Vários líderes de outros partidos comentaram a notícia respondendo a perguntas da imprensa ou em suas redes sociais. O secretário-geral da CSU (partido irmão da CDU na Baviera), Markus Blume, escreveu no Twitter que os extremistas de direita são os que dão o tom na AfD e que classificar o partido como caso suspeito é a decisão correta . “Além disso, continuaremos a lutar politicamente contra a AfD”, acrescentou, uma vez que esta formação “não tem lugar nos parlamentos”.

O presidente do Conselho Central dos Judeus na Alemanha, Josef Schuster, afirmou que a decisão “confirma o perigo representado pela AfD”. “Tenta esconder seu radicalismo por trás de uma fachada cidadã. Com sua política destrutiva, a AfD contribui para socavar nossas estruturas democráticas e desacreditar a democracia entre os cidadãos. O Estado não deve ficar à margem”, acrescentou.
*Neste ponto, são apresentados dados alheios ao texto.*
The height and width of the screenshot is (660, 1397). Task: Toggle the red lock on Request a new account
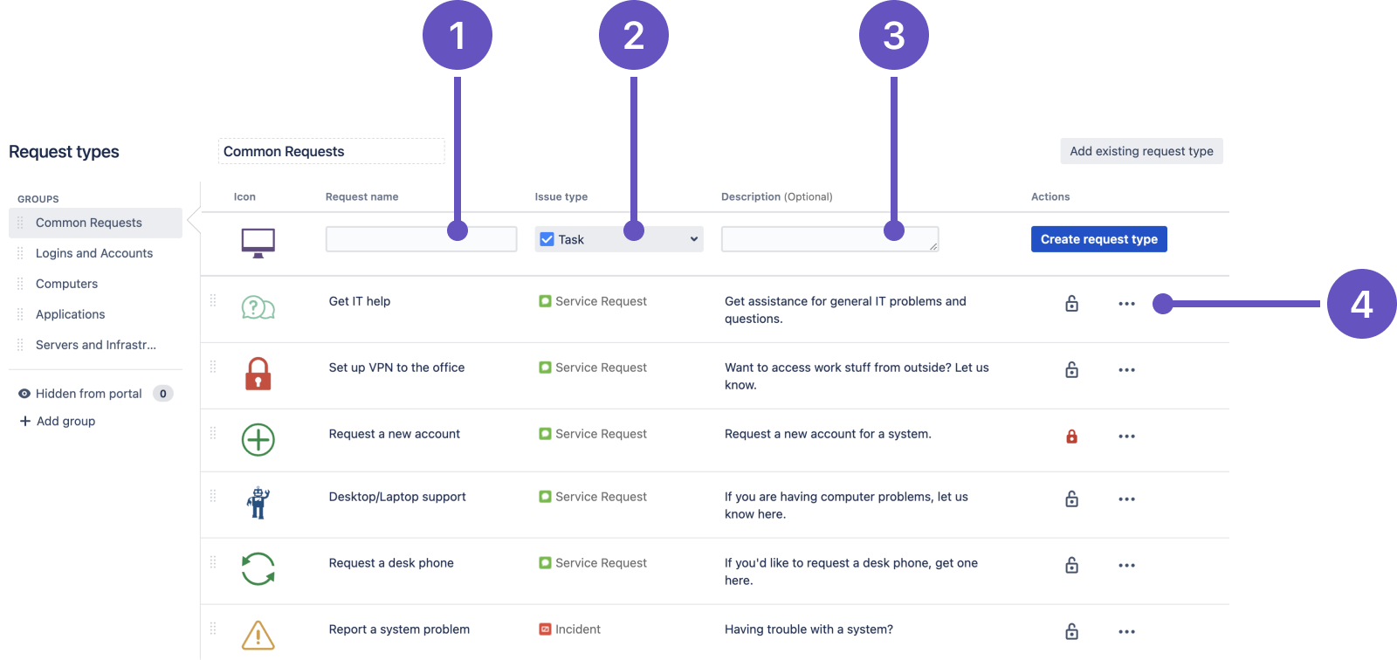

A AfD entrou no Parlamento alemão depois das eleições de setembro de 2017, com 12,6% dos votos. Nascera quatro anos antes como um partido de protesto contra os resgates de Bruxelas e sob a bandeira do euroceticismo, mas durante a crise dos refugiados de 2015 concentrou-se na rejeição da imigração. Com a pandemia, direcionou seu populismo contra as restrições e aliou-se aos negacionistas e amantes das teorias da conspiração. A imprensa publica periodicamente declarações xenófobas de seus líderes que beiram o negacionismo. A formação está em crise há muito tempo, dividida entre uma ala radical, abertamente xenófoba, e correntes mais moderadas e liberais que aspiram a transformá-la em um partido de massas. Essas tensões resultaram em expulsões e na dissolução, ao menos no papel, da facção mais radical.